The second column, Waveform Display, sets how the RGB and Luma waveforms are drawn.

  • Units: Choose the scale for the vertical axis. % reads level as a percentage, IRE uses the broadcast IRE scale, and 0-1 uses normalized values. Pick the scale your grade or delivery spec is written in.
  • Overlays > Axes: Draws the labeled axis so you can read exact values off the graph.
  • Overlays > Graticule (IRE lines): Draws the graticule — the reference grid of horizontal IRE lines across the waveform — so you can line levels up against fixed marks. On by default.

Set up the vector scope display#

The third column, Vector Scope Display, sets how the vector scope is drawn.
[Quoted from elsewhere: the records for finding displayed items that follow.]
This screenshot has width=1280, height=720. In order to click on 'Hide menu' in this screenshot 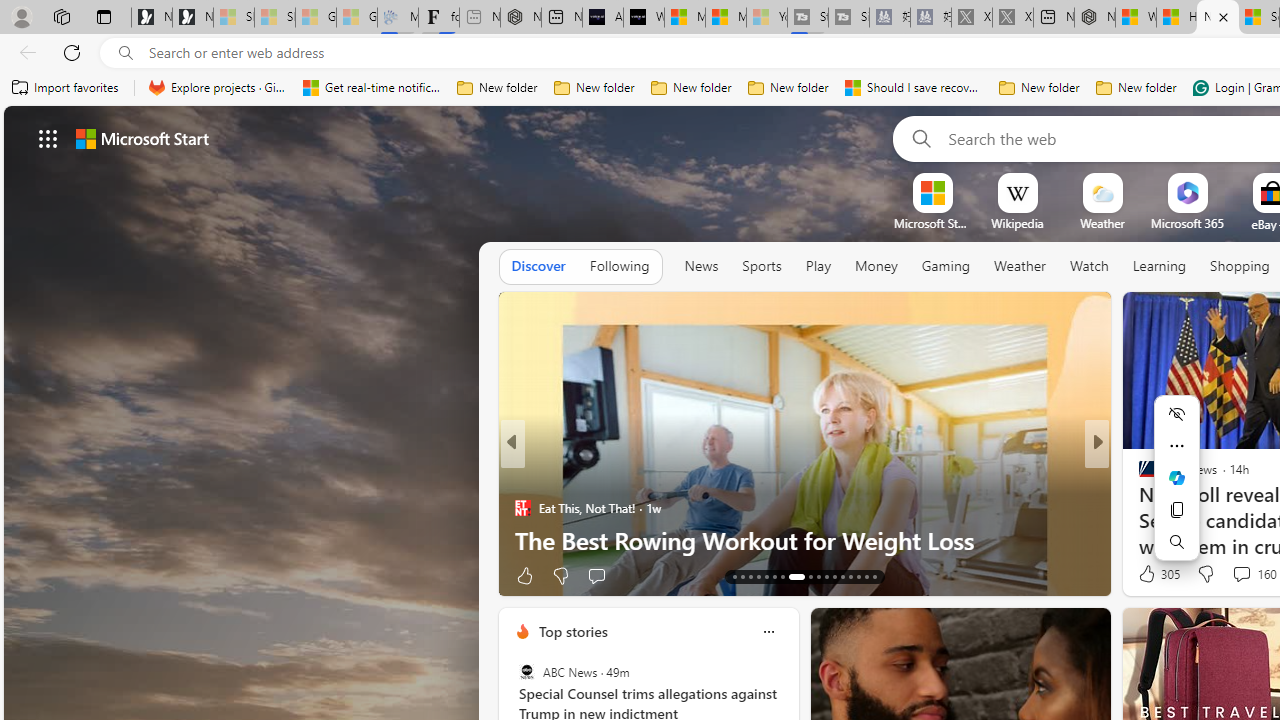, I will do `click(1176, 412)`.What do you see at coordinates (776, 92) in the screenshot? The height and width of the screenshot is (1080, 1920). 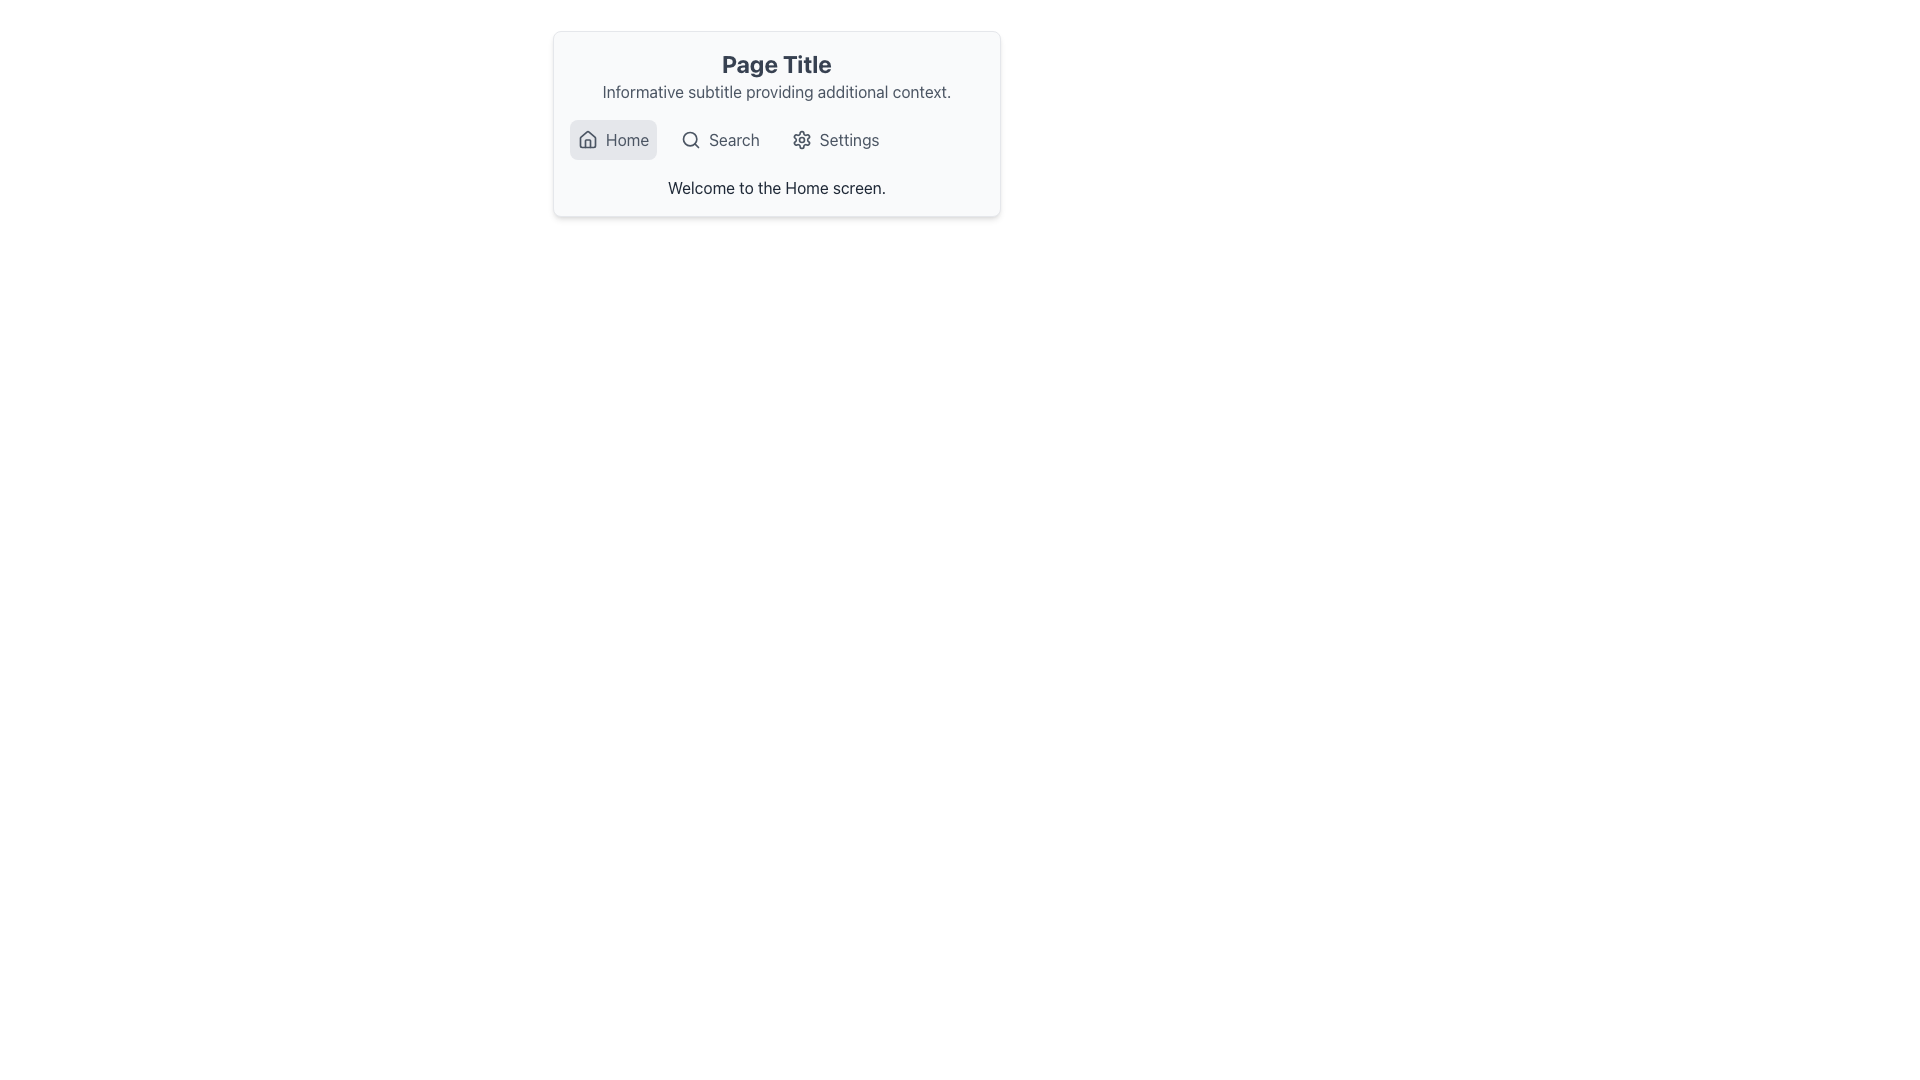 I see `the textual label displaying 'Informative subtitle providing additional context.' which is located below the main title 'Page Title.'` at bounding box center [776, 92]. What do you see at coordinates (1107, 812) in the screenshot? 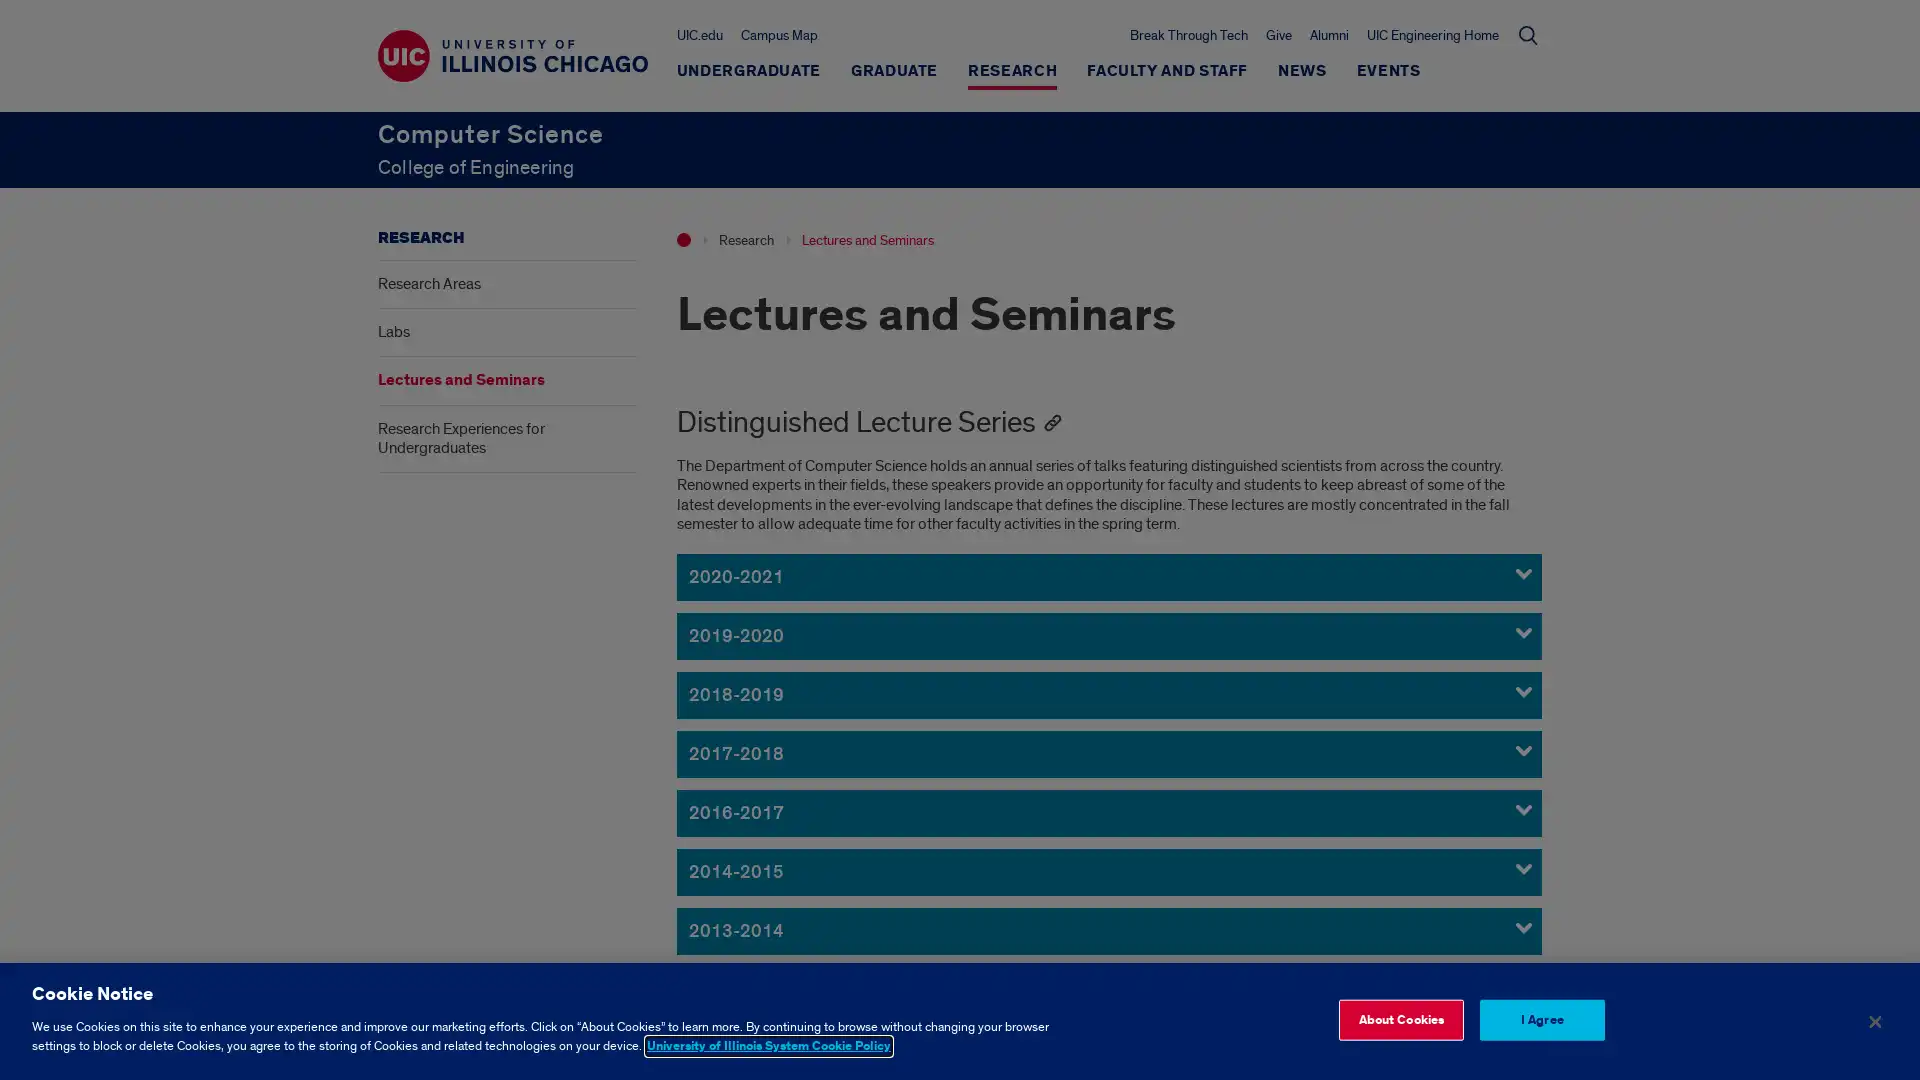
I see `2016-2017` at bounding box center [1107, 812].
  • Units: Choose the scale for the vector scope: %, IRE, or 0-1.
  • Overlays > Color Targets: Shows the target boxes for the primary and secondary colors, so you can check whether color bars land where they should.
  • Overlays > Graticule Lines: Draws the vector scope's reference grid.
  • Overlays > Skin Tone Line (123°): Draws the skin-tone reference line. Natural skin tones fall along this line regardless of race, so use it to judge whether faces read correctly.
  • Overlays > Saturation Circles: Draws the concentric saturation rings, so you can gauge how saturated the frame is.
The scopes panel reading SMPTE color bars: the waveform shows the bars as level steps, and each dot on the vector scope lands on its primary or secondary color target.
SMPTE color bars land exactly on the vector scope's color targets.

Note

Scopes read the current frame in the player, not the clip's original media. To measure a graded look, scrub to the frame you want and read it live.